Data listing
======

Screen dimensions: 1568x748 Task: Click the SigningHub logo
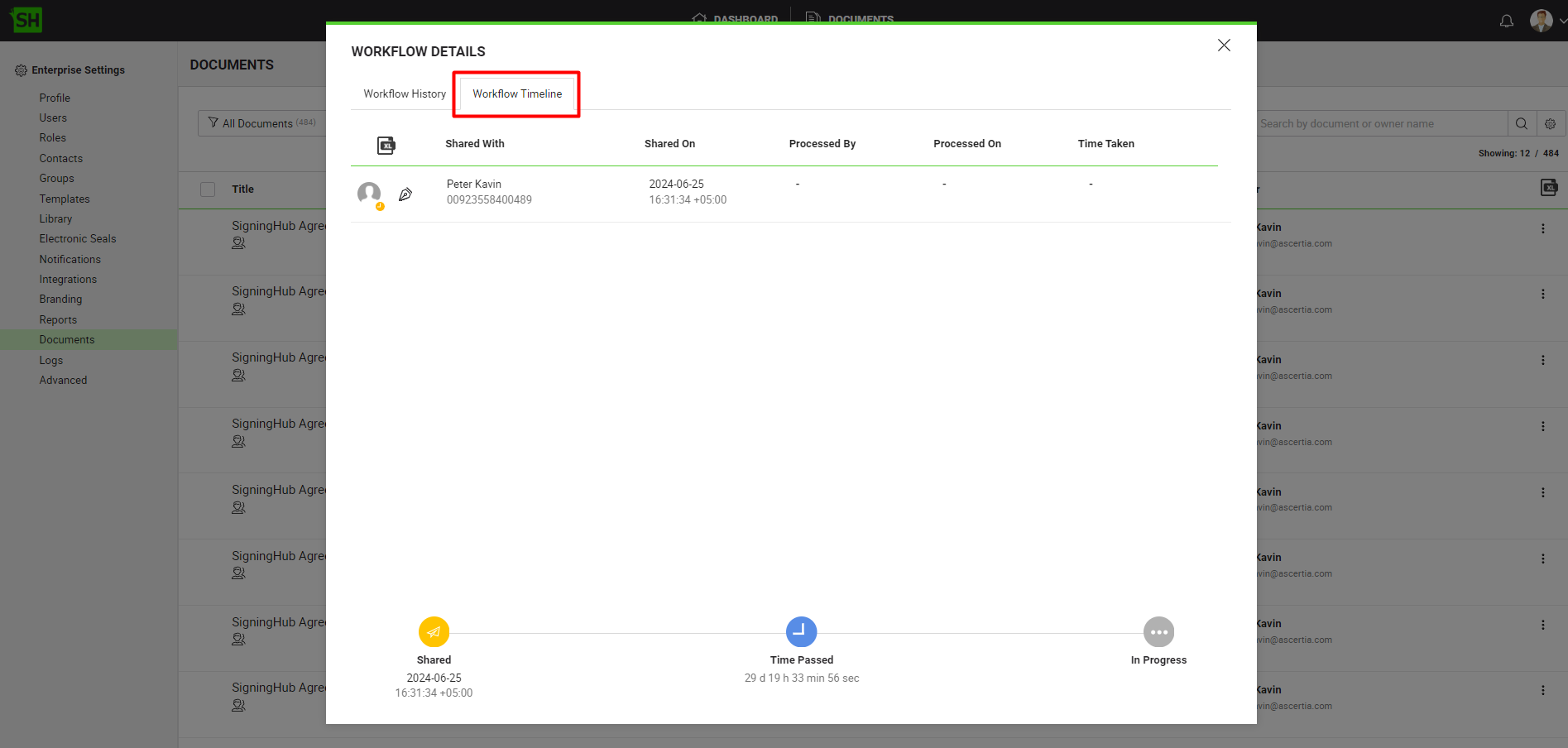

======

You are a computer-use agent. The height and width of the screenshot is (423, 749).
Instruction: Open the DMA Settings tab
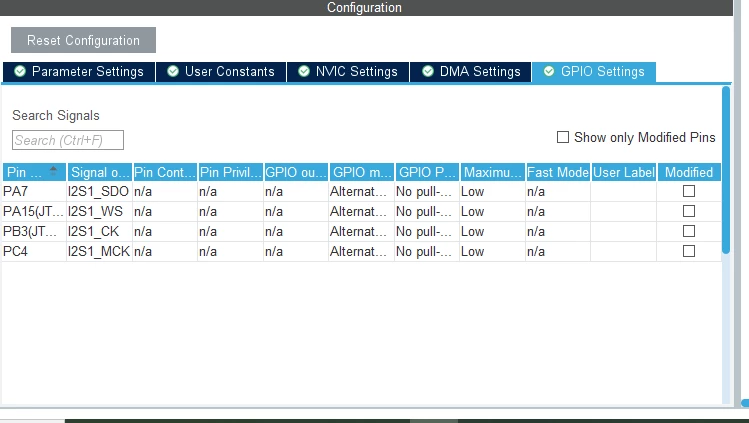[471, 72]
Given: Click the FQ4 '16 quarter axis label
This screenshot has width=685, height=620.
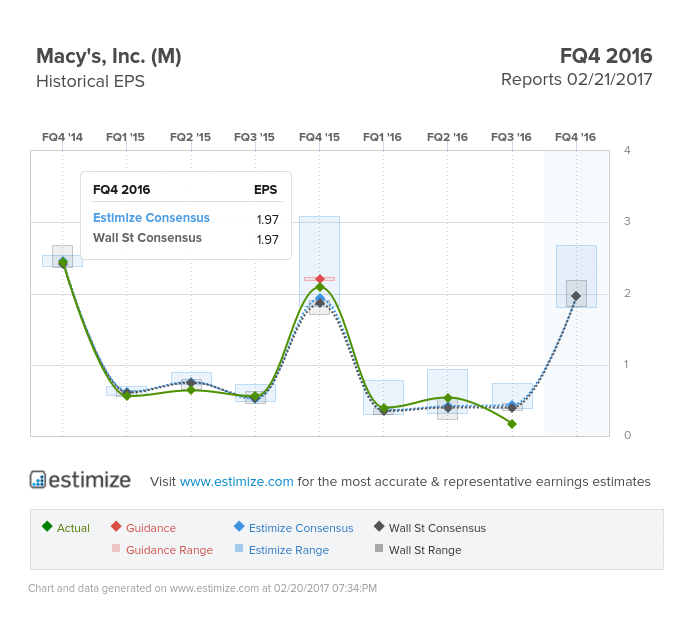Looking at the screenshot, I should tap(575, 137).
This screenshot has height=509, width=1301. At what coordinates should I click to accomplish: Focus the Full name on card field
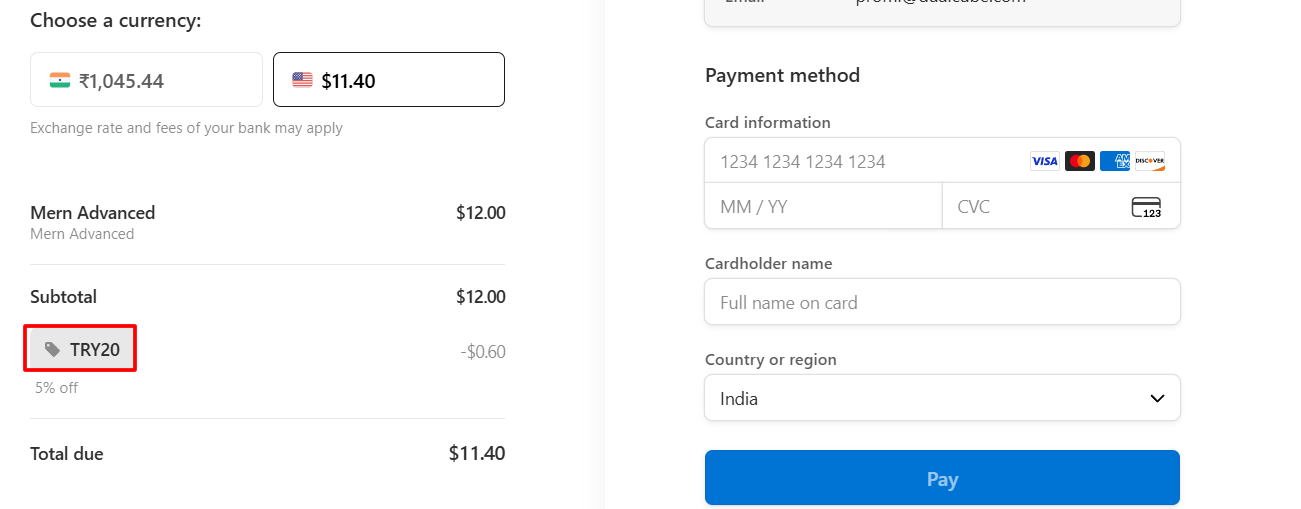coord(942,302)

======

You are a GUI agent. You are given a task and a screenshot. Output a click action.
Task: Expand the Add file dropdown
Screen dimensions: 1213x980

======

Written problem
Format the records starting at the line containing "Given: Click the FQ4 '16 quarter axis label" and ending at the line containing "coord(942,302)" as a Markdown table with the columns Row and Line, skipping any blank lines. Leave the pictures out of the table.

Result of the task
| Row | Line |
|---|---|
| 1 | Given: Click the FQ4 '16 quarter axis label |
| 2 | This screenshot has width=685, height=620. |
| 3 | Looking at the screenshot, I should tap(575, 137). |
| 4 | This screenshot has height=509, width=1301. At what coordinates should I click to accomplish: Focus the Full name on card field |
| 5 | coord(942,302) |